> Source passage:
----

Flight of the Conchords, Dave Chappelle, Demetri Martin and others take the Oddball Comedy & Curiosity Tour out for a drive. How did it fare in Dallas?
by Amy Martin
published Monday, August 26, 2013
Comedy has officially hit the big time with the Oddball Comedy & Curiosity Tour. With the comedy creds of Funny or Die, a website that features thousands of comics and videos, and the rock tour savvy of Live Nation, the Oddball Comedy & Curiosity Tour is a first attempt to give comedy festivals the same ranking as rock in arenas. And it worked. Or so attested 20,000 people drawn to the Gexa Energy Pavilion on Sunday night.
Like a Lollapalooza, the line-up was wildly varied, but cramming disparate fan bases into one arena creates the festival flair and makes for superb people-watching. The Dallas lineup ranged from the twisted absurdism of Kristen Schaal and intellectual surrealism of Demetri Martin, to the playful grittiness of Al Madrigal and profane urban comedy of Hannibal Buress and emcee Godfrey. The two headliners could not have been more different, with the Flight of the Conchords duo spinning witty musical universes of stage characters and stories, and Dave Chappelle being, well, Dave Chappelle.
Rather than drawing from the comedy club ranks, the performers are all best known for television and film work, most notably the aborted Chappelle’s Show on Comedy Central and Flight of the Conchords two-season run on HBO. Though Burress and Madrigal have done extensive club time, Burress is a fixture on Adult Swim on the Cartoon Network and Madrigal’s best known as a regular correspondent on The Daily Show with Jon Stewart. Martin starred in the Comedy Central series Important Things with Demetri Martin. New York insiders know Schaal from her one-woman shows, but most remember her as the seemingly innocent psycho in various shows including Mel in Flight of the Conchords and Hazel Wassername on 30 Rock.
With Gexa Energy Pavilion seating a few thousand in chairs and the rest in lawn seating, the grass crowd must get there early to claim their territory. Oddball accommodates them with a second stage opening two hours before showtime in the outdoor lobby plaza featuring regional comedians and hosted by the energetic Brody Stevens. Psychics and street performers were said to be part of the plaza proceedings, but none were seen. But you could buy a bottle of water for $4.50 and a beer for $9.
But it’s incomprehensible why the 13-city outdoor comedy tour started in Texas in the heat of August, kicking off on Friday with Austin and then Houston. While the heat was a consistent topic for the sweat-drenched comedians on stage, it did not deter the fans who filled nearly every seat and every square inch of grass and were literally hanging from the back walls. Two giant video screens featuring exceptionally well-done camera work helped bring the show closer, but two even larger screens were not activated until the final Chappelle set, much to the grumbling of the grass crowd, many of whom could not see the stage at all.

----

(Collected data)
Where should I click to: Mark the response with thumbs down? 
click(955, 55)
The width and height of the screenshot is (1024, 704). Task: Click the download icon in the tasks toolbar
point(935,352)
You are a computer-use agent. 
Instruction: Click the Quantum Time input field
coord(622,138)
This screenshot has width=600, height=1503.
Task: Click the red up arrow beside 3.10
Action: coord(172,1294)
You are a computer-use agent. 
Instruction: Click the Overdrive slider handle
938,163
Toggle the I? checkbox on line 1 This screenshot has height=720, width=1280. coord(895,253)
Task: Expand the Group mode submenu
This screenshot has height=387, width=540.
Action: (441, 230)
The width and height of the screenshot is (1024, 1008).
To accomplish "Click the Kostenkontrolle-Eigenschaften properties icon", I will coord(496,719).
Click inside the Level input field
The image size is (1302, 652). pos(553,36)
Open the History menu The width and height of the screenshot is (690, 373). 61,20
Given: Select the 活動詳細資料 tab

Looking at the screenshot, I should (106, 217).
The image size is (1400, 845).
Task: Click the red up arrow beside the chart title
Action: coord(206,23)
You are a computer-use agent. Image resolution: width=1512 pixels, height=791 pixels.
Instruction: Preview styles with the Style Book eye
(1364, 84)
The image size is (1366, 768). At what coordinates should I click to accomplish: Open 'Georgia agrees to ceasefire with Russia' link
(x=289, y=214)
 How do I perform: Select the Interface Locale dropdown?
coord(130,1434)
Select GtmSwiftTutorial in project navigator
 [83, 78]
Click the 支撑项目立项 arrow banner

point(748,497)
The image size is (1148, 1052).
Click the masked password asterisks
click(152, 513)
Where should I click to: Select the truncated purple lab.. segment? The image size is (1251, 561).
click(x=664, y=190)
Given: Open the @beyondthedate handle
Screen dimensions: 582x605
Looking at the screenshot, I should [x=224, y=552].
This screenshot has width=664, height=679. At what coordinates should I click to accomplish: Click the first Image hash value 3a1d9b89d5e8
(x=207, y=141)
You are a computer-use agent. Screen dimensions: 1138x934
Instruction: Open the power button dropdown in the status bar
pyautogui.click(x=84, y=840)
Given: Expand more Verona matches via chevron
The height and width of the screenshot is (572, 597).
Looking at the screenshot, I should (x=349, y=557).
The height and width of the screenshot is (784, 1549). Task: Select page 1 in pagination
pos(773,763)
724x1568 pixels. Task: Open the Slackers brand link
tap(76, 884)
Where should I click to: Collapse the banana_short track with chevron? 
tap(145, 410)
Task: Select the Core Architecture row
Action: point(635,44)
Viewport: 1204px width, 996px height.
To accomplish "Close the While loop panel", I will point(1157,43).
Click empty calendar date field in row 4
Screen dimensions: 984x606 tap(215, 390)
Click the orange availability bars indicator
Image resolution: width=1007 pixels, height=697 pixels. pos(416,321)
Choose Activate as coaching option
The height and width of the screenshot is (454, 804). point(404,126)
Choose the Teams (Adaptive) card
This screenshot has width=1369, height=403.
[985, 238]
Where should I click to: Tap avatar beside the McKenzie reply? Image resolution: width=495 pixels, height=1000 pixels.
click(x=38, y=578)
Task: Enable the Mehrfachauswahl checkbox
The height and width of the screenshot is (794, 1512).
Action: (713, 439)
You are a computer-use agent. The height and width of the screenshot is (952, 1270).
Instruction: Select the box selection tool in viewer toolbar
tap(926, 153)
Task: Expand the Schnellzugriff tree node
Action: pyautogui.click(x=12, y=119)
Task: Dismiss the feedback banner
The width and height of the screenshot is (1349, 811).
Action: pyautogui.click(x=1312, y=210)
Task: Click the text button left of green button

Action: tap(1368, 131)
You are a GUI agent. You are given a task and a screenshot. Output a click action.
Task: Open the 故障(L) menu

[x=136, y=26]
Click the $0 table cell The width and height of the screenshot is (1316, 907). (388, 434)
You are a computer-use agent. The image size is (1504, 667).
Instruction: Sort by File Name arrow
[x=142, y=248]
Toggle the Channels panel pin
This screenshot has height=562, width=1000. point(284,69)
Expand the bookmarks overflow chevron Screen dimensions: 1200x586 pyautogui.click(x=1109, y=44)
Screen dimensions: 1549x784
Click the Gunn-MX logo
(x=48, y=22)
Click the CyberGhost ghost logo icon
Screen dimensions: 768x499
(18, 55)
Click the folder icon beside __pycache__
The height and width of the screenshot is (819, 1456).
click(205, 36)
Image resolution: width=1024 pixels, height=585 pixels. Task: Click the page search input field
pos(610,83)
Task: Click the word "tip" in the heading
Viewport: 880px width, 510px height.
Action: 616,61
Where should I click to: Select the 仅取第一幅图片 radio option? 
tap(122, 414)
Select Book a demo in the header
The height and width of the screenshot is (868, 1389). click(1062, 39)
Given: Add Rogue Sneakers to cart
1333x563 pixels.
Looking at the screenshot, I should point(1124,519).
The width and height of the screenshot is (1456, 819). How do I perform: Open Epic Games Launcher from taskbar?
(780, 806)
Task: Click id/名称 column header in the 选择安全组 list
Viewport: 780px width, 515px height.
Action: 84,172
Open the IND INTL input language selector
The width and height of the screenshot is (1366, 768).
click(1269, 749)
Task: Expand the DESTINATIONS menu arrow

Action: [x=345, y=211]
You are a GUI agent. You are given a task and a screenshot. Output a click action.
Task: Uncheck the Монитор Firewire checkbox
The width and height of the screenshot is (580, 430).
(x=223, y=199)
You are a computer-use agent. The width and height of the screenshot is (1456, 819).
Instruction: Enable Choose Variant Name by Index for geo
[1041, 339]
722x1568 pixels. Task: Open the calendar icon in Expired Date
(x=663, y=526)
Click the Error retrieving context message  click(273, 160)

----

> Tasks:
**a)** Gather every line of the entries that contains the string "banner", treating uppercase and lowercase as different.
**b)** Continue the review of the Oddball Comedy & Curiosity Tour's Dallas show from the point where it stops.

> Responses:
**a)**
Click the 支撑项目立项 arrow banner
Task: Dismiss the feedback banner

**b)**
For a comic accustomed to much smaller venues, Demetri Martin did exceptionally well. He’s a new generation’s Steven Wright, spinning out surreal one-liners infused with a touch of Emo Philips’ warped innocence and Mitch Hedberg’s human perplexity. He is his own Socratic dialogue. The rock audience loved the routine on placing photos of missing children on the butts of young shapely women so they’d actually be seen, but jokes about silent letters in words sailed on by. Detecting a slump of interest from attendees, he moved into his musical routines with jokes accompanied by guitar and harmonica riffs. The final routine was classic Demetri, probably something he truly pondered: The advantage of a being a one-armed person when police arrest and try to handcuff you.
Though a bit rusty, Flight of the Conchords—the musical duo of Bret McKenzie and Jemaine Clement—presented a solid set of musical weirdness. How many acts could use the word “septuagenarians” in a song about vain body builders? Of course they also used the word “pubes,” but that encapsulates the Conchords’brainy breadth and wanton silliness. So did a Renaissance style song about the summer of 1353—so sincere, so absurd, and relevantly historical. A musical number about rappers from the New Zealand “zhettos” rhymed “hippopotami” and Oprah’s infamous “va-gi-gi.” Very funny to hear diehard fans sing along with this. The big hit was “Too Many Dicks (On the Dance Floor)” with its driving beat and easy lyrics: “I need better odds. More broads, less rods.”
Conchord songs unfurl their surreal reality, taking us down the Conchordian rabbit hole. A father and son sing to each other, with the elder wailing about the hard life after his wife died and the son slowly revealing to a dad in denial the reality of mom’s flight to happiness with another man. Poignant, yet really funny. The same technique was used in a piece about two twenty-somethings trying to piece together a dating relationship neither remembered. For good reason—they never met. Just another Conchordian twist.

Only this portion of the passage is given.